Le sommeil est crucial pour notre survie et notre santé. En moyenne, nous avons besoin de 8 heures à 8 heures et demie de sommeil pour un fonctionnement normal physique et mental. Toutefois, il existe quelques rares familles de « petits dormeurs » chez lesquels un sommeil naturellement court, allant de 4 à 6 heures par nuit (voire 3 heures et demie), est suffisant, tout en restant en pleine forme. Ces personnes considérées à sommeil court sont en bonne santé, dynamiques et optimistes.
« Il y a dix ans, lorsque nous avons identifié le premier gène du sommeil court, le domaine de la génétique en était à ses balbutiements. Il n’était pas encore pleinement connu ni admis que la génétique influençait de manière significative les comportements du sommeil. Aujourd’hui, nous commençons à mieux comprendre le rôle des gènes dans sa construction », déclare dans un communiqué le Pr Ying-Hui Fu, une neurologue à l’université californienne de San Francisco (UCSF) qui a dirigé la recherche et a identifié les trois gènes du sommeil court connus à ce jour.
Une nouvelle mutation rare
La découverte du second gène ADRB1 a été rapportée en août dernier dans la revue Neuron. L’étude actuelle publiée dans la revue Science Translational Medicine (1) décrit l’identification d’un gène muté chez deux membres d’une famille de « petits dormeurs » – le père dormant seulement 5 heures et demie chaque nuit et son fils dormant à peine plus de 4 heures. Tous deux étaient néanmoins en pleine santé physique et mentale. La mutation ponctuelle réside dans le gène NPSR1 (neuropeptide S receptor 1), un gène codant pour le récepteur du neuropeptide S (NPS) exprimé à la surface des neurones. La voie NPS/NPSR1 a déjà été identifiée chez la souris pour avoir des effets favorisant l’éveil. Cette mutation est extrêmement rare : une personne sur 4 millions.

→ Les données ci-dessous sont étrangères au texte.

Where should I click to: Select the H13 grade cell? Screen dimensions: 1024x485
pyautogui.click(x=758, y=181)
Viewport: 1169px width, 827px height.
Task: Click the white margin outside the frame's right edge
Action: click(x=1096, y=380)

Pour mieux comprendre la fonction du gène, l’équipe a étudié des souris modifiées porteuses de cette mutation (NPSR1-Y206H). « Ces souris dorment environ 70 minutes de moins chaque jour en comparaison aux souris normales, précise au « Quotidien » le Pr Fu. Nous avons constaté que le récepteur mutant est plus sensible à son ligand “NPS” et par conséquent plus actif que le récepteur normal (mutation avec gain de fonction). Alors que les souris normales sont incapables de mémoriser ce qu’elles apprennent si nous les privons de sommeil juste après l’apprentissage, nos souris mutantes sont aussi performantes que les souris témoins ; ceci suggère que leur processus de mémorisation est résistant à la perte de sommeil », ajoute-t-elle.
Un gène protecteur
« C’est le premier gène découvert qui exerce un effet protecteur contre l’un des nombreux effets néfastes de la privation de sommeil », souligne le Pr Fu. La chercheuse pense que ce gène protège probablement aussi contre d’autres effets néfastes. Les petits dormeurs sont différents des dormeurs normaux en termes de mécanisme régulateur du sommeil et des effets du sommeil sur leur physiologie corporelle. « Je pense que ces individus peuvent nous apprendre comment augmenter l’efficacité du sommeil », explique au « Quotidien » le Pr Fu.
« Augmenter l’efficacité du sommeil serait certainement bénéfique pour la population générale et notamment les patients avec des troubles du sommeil comme l’insomnie (mais pas pour les patients avec une narcolepsie ou un syndrome d’apnées du sommeil) », estime la neurologue.
Puisque la protéine NPSR1 est un récepteur de surface cellulaire, il pourrait être un jour possible de développer des médicaments qui activent ou interfèrent avec NPSR1. Non seulement cette découverte permet de mieux comprendre comment les gènes contribuent à un phénotype de sommeil inhabituel mais elle offre également une cible intéressante pour de futurs traitements pouvant aider à traiter les troubles du sommeil ou prévenir certains déficits cognitifs associés au manque de sommeil.
(1) L. Xing et al., "Science Transnational Medicine", 10.1126/scitranslmed.aax2014, 2019.